== Segment start ==

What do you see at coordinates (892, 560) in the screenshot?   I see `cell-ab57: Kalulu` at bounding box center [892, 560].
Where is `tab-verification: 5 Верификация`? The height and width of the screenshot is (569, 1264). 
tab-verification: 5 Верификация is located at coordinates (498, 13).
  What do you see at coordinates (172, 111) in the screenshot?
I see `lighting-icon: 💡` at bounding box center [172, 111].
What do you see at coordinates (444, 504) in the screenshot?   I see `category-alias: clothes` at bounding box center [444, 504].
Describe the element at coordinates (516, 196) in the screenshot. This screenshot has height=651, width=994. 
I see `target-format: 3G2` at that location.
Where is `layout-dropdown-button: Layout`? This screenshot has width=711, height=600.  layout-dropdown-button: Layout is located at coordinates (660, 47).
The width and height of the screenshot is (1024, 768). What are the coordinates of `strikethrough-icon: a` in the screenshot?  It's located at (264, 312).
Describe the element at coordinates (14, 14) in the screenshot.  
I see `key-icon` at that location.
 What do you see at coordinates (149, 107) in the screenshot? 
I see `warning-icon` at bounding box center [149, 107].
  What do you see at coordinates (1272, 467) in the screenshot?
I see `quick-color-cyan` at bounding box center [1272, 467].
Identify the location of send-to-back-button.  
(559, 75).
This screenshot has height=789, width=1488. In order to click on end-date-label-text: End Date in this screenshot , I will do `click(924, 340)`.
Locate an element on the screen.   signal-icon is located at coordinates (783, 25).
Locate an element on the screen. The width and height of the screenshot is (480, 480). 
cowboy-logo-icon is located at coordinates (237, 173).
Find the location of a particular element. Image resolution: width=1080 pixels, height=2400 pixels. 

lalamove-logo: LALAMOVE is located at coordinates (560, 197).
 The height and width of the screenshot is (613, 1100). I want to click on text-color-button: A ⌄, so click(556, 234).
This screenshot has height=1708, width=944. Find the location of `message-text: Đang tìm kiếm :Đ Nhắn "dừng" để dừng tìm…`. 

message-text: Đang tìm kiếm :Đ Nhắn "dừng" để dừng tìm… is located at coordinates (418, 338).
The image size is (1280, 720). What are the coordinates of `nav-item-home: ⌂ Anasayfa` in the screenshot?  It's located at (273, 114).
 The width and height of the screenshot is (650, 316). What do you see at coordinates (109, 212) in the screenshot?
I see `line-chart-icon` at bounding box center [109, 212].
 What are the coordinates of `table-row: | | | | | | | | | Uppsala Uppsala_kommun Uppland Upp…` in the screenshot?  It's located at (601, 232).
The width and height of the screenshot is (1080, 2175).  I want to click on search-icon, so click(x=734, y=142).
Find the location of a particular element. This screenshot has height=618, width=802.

== Segment end ==

# WORK REQUIRED
Return every line of the listing above verbatim, in its original order.

# RESULT OF THE EXERCISE
What do you see at coordinates (892, 560) in the screenshot?   I see `cell-ab57: Kalulu` at bounding box center [892, 560].
Where is `tab-verification: 5 Верификация`? The height and width of the screenshot is (569, 1264). 
tab-verification: 5 Верификация is located at coordinates (498, 13).
  What do you see at coordinates (172, 111) in the screenshot?
I see `lighting-icon: 💡` at bounding box center [172, 111].
What do you see at coordinates (444, 504) in the screenshot?   I see `category-alias: clothes` at bounding box center [444, 504].
Describe the element at coordinates (516, 196) in the screenshot. This screenshot has height=651, width=994. 
I see `target-format: 3G2` at that location.
Where is `layout-dropdown-button: Layout`? This screenshot has width=711, height=600.  layout-dropdown-button: Layout is located at coordinates (660, 47).
The width and height of the screenshot is (1024, 768). What are the coordinates of `strikethrough-icon: a` in the screenshot?  It's located at (264, 312).
Describe the element at coordinates (14, 14) in the screenshot.  
I see `key-icon` at that location.
 What do you see at coordinates (149, 107) in the screenshot? 
I see `warning-icon` at bounding box center [149, 107].
  What do you see at coordinates (1272, 467) in the screenshot?
I see `quick-color-cyan` at bounding box center [1272, 467].
Identify the location of send-to-back-button.  
(559, 75).
This screenshot has height=789, width=1488. In order to click on end-date-label-text: End Date in this screenshot , I will do `click(924, 340)`.
Locate an element on the screen.   signal-icon is located at coordinates (783, 25).
Locate an element on the screen. The width and height of the screenshot is (480, 480). 
cowboy-logo-icon is located at coordinates (237, 173).
Find the location of a particular element. Image resolution: width=1080 pixels, height=2400 pixels. 

lalamove-logo: LALAMOVE is located at coordinates (560, 197).
 The height and width of the screenshot is (613, 1100). I want to click on text-color-button: A ⌄, so click(556, 234).
This screenshot has height=1708, width=944. Find the location of `message-text: Đang tìm kiếm :Đ Nhắn "dừng" để dừng tìm…`. 

message-text: Đang tìm kiếm :Đ Nhắn "dừng" để dừng tìm… is located at coordinates (418, 338).
The image size is (1280, 720). What are the coordinates of `nav-item-home: ⌂ Anasayfa` in the screenshot?  It's located at (273, 114).
 The width and height of the screenshot is (650, 316). What do you see at coordinates (109, 212) in the screenshot?
I see `line-chart-icon` at bounding box center [109, 212].
 What are the coordinates of `table-row: | | | | | | | | | Uppsala Uppsala_kommun Uppland Upp…` in the screenshot?  It's located at (601, 232).
The width and height of the screenshot is (1080, 2175).  I want to click on search-icon, so click(x=734, y=142).
Find the location of a particular element. This screenshot has height=618, width=802.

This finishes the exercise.